Task item> Should pictures appear among the records, leave them out, and copy exactly only the lines from the first through the one with "has the full", inclusive.

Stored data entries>

-*-*-

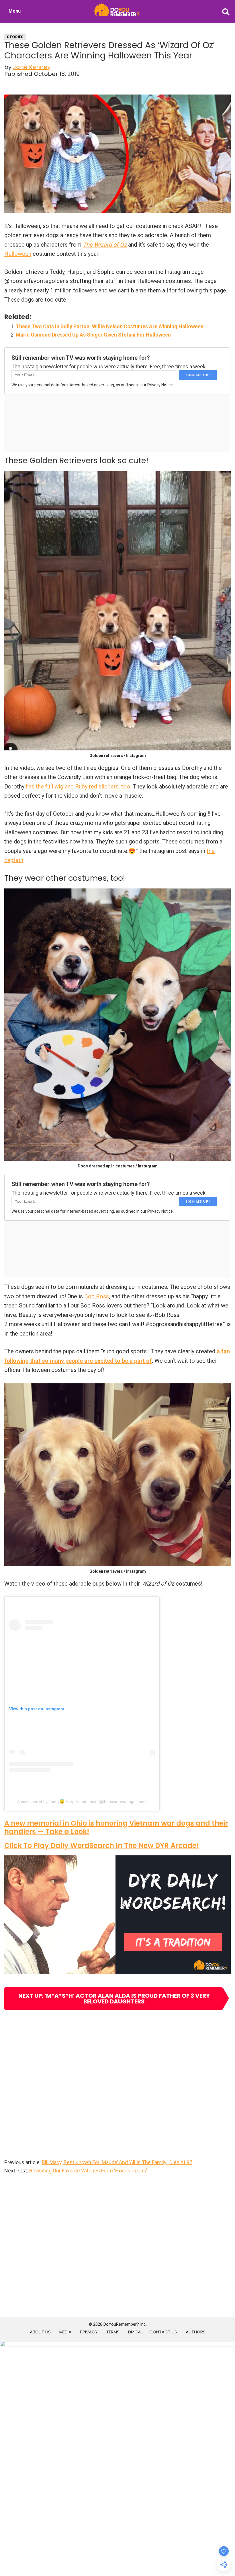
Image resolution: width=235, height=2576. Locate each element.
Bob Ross (96, 1296)
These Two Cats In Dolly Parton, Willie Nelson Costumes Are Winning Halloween (109, 326)
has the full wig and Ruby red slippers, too (78, 786)
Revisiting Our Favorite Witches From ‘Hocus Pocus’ (88, 2171)
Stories (15, 37)
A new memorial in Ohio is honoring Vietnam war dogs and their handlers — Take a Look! (116, 1827)
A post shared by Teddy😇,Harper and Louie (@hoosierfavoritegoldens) (82, 1801)
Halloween (17, 253)
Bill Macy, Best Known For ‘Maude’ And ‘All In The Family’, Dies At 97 (117, 2162)
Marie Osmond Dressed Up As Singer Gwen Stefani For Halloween (93, 335)
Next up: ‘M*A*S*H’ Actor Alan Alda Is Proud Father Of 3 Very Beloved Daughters (114, 1998)
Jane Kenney (31, 67)
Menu (15, 11)
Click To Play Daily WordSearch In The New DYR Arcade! (101, 1845)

-*-*-

Exercise answer>
Image resolution: width=235, height=2576. Locate each element.
Bob Ross (96, 1296)
These Two Cats In Dolly Parton, Willie Nelson Costumes Are Winning Halloween (109, 326)
has the full wig and Ruby red slippers, too (78, 786)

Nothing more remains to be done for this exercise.